* **Instructions for the task**:
Each entry should be duplicated exactly, with no line missing.

Saved data entries
::::::::

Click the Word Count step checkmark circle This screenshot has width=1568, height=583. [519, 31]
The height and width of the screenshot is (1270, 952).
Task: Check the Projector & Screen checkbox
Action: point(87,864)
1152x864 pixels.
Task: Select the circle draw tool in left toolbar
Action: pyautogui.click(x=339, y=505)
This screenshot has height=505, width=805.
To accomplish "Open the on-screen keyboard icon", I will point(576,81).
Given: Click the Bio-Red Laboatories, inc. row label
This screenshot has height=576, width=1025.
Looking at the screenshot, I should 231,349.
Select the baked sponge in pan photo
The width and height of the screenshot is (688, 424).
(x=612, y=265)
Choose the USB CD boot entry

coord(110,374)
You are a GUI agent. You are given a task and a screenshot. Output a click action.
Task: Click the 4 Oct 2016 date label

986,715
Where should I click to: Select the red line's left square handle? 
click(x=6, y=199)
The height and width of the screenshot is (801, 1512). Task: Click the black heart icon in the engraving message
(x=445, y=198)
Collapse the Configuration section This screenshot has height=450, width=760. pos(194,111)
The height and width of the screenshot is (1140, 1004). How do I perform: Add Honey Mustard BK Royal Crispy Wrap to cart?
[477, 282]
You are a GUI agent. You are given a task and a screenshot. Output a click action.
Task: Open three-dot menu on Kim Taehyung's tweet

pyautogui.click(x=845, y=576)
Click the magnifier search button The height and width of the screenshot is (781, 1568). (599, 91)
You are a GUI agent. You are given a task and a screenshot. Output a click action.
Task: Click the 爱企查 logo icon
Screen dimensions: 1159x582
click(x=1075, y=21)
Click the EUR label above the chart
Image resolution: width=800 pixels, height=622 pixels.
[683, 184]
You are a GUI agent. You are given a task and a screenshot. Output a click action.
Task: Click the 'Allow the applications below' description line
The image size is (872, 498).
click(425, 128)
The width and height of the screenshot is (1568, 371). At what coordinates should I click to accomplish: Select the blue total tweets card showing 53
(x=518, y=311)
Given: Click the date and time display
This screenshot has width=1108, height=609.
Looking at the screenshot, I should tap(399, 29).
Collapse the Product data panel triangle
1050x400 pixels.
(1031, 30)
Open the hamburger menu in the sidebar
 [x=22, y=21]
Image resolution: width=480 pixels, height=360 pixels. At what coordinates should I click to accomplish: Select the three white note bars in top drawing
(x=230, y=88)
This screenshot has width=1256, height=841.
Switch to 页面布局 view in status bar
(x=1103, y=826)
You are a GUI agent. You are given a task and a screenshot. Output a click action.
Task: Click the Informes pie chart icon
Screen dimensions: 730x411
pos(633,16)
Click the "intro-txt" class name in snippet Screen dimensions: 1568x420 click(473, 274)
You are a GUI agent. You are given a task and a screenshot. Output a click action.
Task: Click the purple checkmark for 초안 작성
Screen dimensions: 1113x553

::::::::

* **Output of the exercise**:
Click the Word Count step checkmark circle This screenshot has width=1568, height=583. [519, 31]
The height and width of the screenshot is (1270, 952).
Task: Check the Projector & Screen checkbox
Action: point(87,864)
1152x864 pixels.
Task: Select the circle draw tool in left toolbar
Action: pyautogui.click(x=339, y=505)
This screenshot has height=505, width=805.
To accomplish "Open the on-screen keyboard icon", I will point(576,81).
Given: Click the Bio-Red Laboatories, inc. row label
This screenshot has height=576, width=1025.
Looking at the screenshot, I should 231,349.
Select the baked sponge in pan photo
The width and height of the screenshot is (688, 424).
(x=612, y=265)
Choose the USB CD boot entry

coord(110,374)
You are a GUI agent. You are given a task and a screenshot. Output a click action.
Task: Click the 4 Oct 2016 date label

986,715
Where should I click to: Select the red line's left square handle? 
click(x=6, y=199)
The height and width of the screenshot is (801, 1512). Task: Click the black heart icon in the engraving message
(x=445, y=198)
Collapse the Configuration section This screenshot has height=450, width=760. pos(194,111)
The height and width of the screenshot is (1140, 1004). How do I perform: Add Honey Mustard BK Royal Crispy Wrap to cart?
[477, 282]
You are a GUI agent. You are given a task and a screenshot. Output a click action.
Task: Open three-dot menu on Kim Taehyung's tweet

pyautogui.click(x=845, y=576)
Click the magnifier search button The height and width of the screenshot is (781, 1568). (599, 91)
You are a GUI agent. You are given a task and a screenshot. Output a click action.
Task: Click the 爱企查 logo icon
Screen dimensions: 1159x582
click(x=1075, y=21)
Click the EUR label above the chart
Image resolution: width=800 pixels, height=622 pixels.
[683, 184]
You are a GUI agent. You are given a task and a screenshot. Output a click action.
Task: Click the 'Allow the applications below' description line
The image size is (872, 498).
click(425, 128)
The width and height of the screenshot is (1568, 371). At what coordinates should I click to accomplish: Select the blue total tweets card showing 53
(x=518, y=311)
Given: Click the date and time display
This screenshot has width=1108, height=609.
Looking at the screenshot, I should tap(399, 29).
Collapse the Product data panel triangle
1050x400 pixels.
(1031, 30)
Open the hamburger menu in the sidebar
 [x=22, y=21]
Image resolution: width=480 pixels, height=360 pixels. At what coordinates should I click to accomplish: Select the three white note bars in top drawing
(x=230, y=88)
This screenshot has width=1256, height=841.
Switch to 页面布局 view in status bar
(x=1103, y=826)
You are a GUI agent. You are given a task and a screenshot. Output a click action.
Task: Click the Informes pie chart icon
Screen dimensions: 730x411
pos(633,16)
Click the "intro-txt" class name in snippet Screen dimensions: 1568x420 click(473, 274)
You are a GUI agent. You are given a task and a screenshot. Output a click action.
Task: Click the purple checkmark for 초안 작성
Screen dimensions: 1113x553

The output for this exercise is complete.